Acusaciones de autoritarismo y “venta de votos” incendian el Congreso de Sinaloa
La discusión sobre la presunta detención de Nicolás Maduro, presidente de Venezuela, por parte del gobierno de Estados Unidos detonó un enfrentamiento frontal entre diputados del Congreso del Estado de Sinaloa, dejando al descubierto la profunda polarización política que domina la sexagésima quinta Legislatura.
El debate escaló cuando el diputado de Morena, Serapio Vargas, lanzó una acusación directa contra los legisladores de oposición, a quienes señaló de “vender su voto”, desatando reclamos inmediatos en tribuna y elevando la tensión del pleno.
El primer posicionamiento corrió a cargo de la diputada del PRI, Iveth Gárate Valenzuela, quien abordó el tema de la democracia en América Latina y estableció un paralelismo entre el régimen de Nicolás Maduro y los gobiernos de Morena en México, desde el sexenio de Andrés Manuel López Obrador hasta la actual administración de la presidenta Claudia Sheinbaum Pardo.
Gárate advirtió que las reformas impulsadas por Morena representan un riesgo para el sistema democrático, en particular la aprobada en septiembre de 2024 que permite la elección popular de jueces y magistrados del Poder Judicial, así como la reforma en materia de transparencia que derivó en la desaparición de órganos autónomos. A su juicio, ambas decisiones debilitan los contrapesos del Estado.
“Advertimos a los mexicanos sobre el gravísimo peligro que representa debilitar al Poder Judicial, a los órganos autónomos, perseguir a la oposición y a la prensa libre; eso es lo que hoy impulsa Morena”, sentenció.

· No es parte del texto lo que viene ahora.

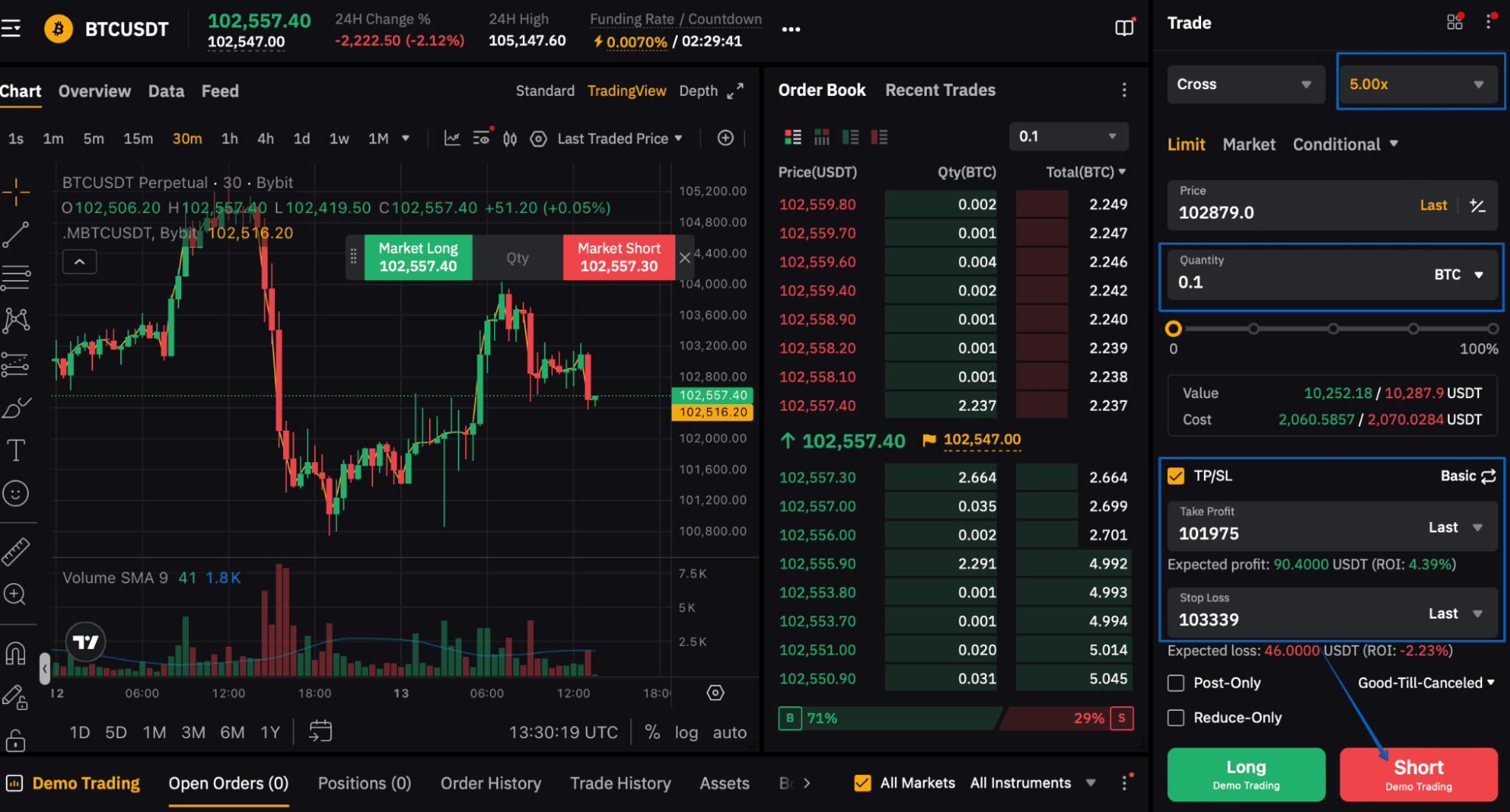Select the trend line drawing tool
The height and width of the screenshot is (812, 1510).
(x=16, y=235)
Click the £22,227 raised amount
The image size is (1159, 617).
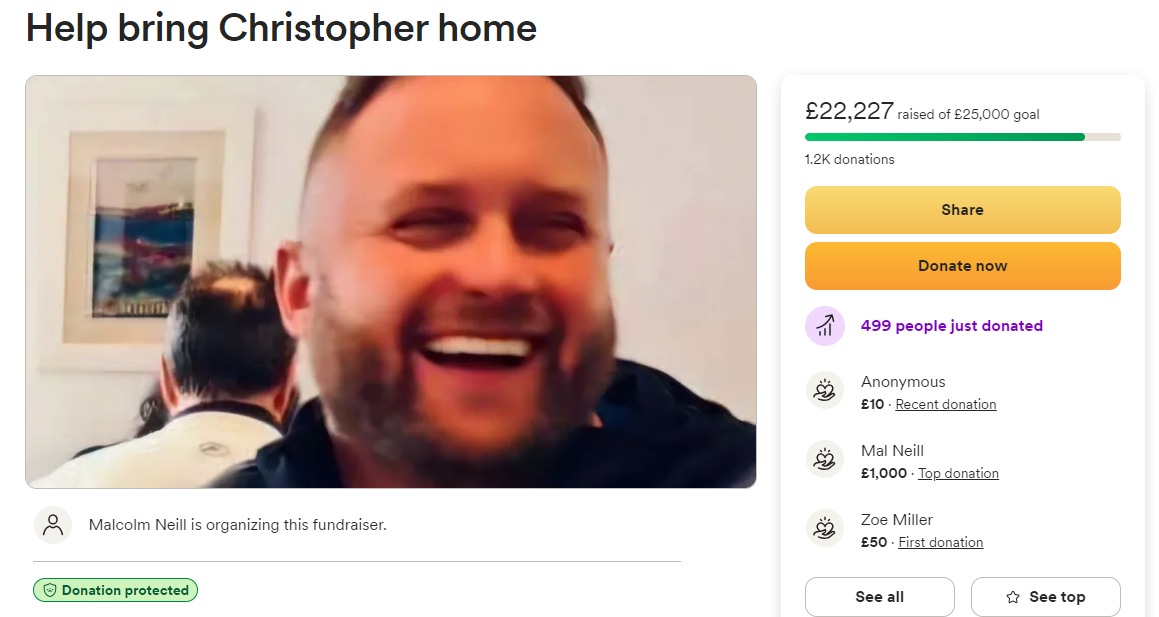tap(849, 111)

A la confrontación se sumó el diputado del PAN, Jorge González, quien centró su intervención en la crisis venezolana. Calificó al gobierno de Maduro como un régimen autoritario que viola de forma sistemática los derechos humanos y se sostiene mediante procesos electorales sin garantías reales.
El legislador panista recordó que más de ocho millones de personas han huido de Venezuela, convirtiéndola en la segunda mayor crisis migratoria del mundo, solo detrás de Siria. Además, denunció miles de detenciones arbitrarias de opositores, activistas y jóvenes, especialmente tras las elecciones de 2024, así como la criminalización de la libre expresión.

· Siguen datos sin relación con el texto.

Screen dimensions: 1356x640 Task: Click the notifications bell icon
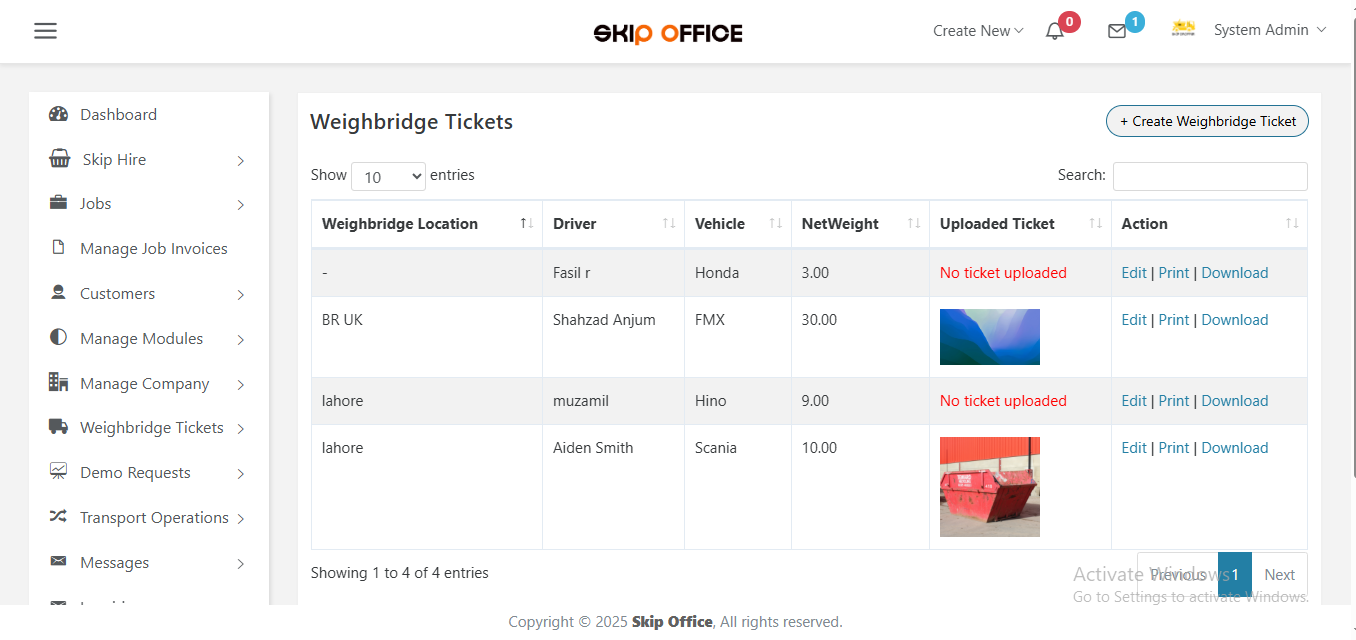[1054, 31]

“Venezuela no es un caso aislado; es un patrón. Cuba lleva más de 60 años en una dictadura y Nicaragua elimina a sus opositores”, afirmó.
La respuesta de Morena llegó nuevamente por voz de Serapio Vargas, quien, con tono sarcástico, rechazó las acusaciones de autoritarismo y sostuvo que debe respetarse la soberanía de las naciones, criticando que las potencias impongan sus intereses a otros países. Para reforzar su argumento, hizo un recuento de intervenciones extranjeras en México, incluida la francesa en San Pedro Navolato en 1864, y reprochó que durante los gobiernos del PRI no hubiera pronunciamientos contra las dictaduras de Chile y Argentina.
“Van por el mundo llorando cariño, recordando a un hombre y atando a un niño. Esa es nuestra pobre oposición, una oposición que le das una feria y vota a favor; una oposición que no tiene dignidad, que tiene precio”, lanzó desde tribuna.
Las declaraciones encendieron aún más el pleno. La coordinadora del Grupo Parlamentario del PAN, Roxana Rubio Valdez, exigió de manera inmediata que el diputado morenista ofreciera disculpas o presentara pruebas que sustenten sus dichos sobre la supuesta compra de votos, al considerar que se trata de acusaciones graves que desacreditan el trabajo legislativo.
El intercambio dejó claro que, más allá del tema internacional, el Congreso de Sinaloa se ha convertido en un escenario de confrontación abierta, donde los señalamientos de autoritarismo, corrupción y falta de legitimidad dominan el debate político.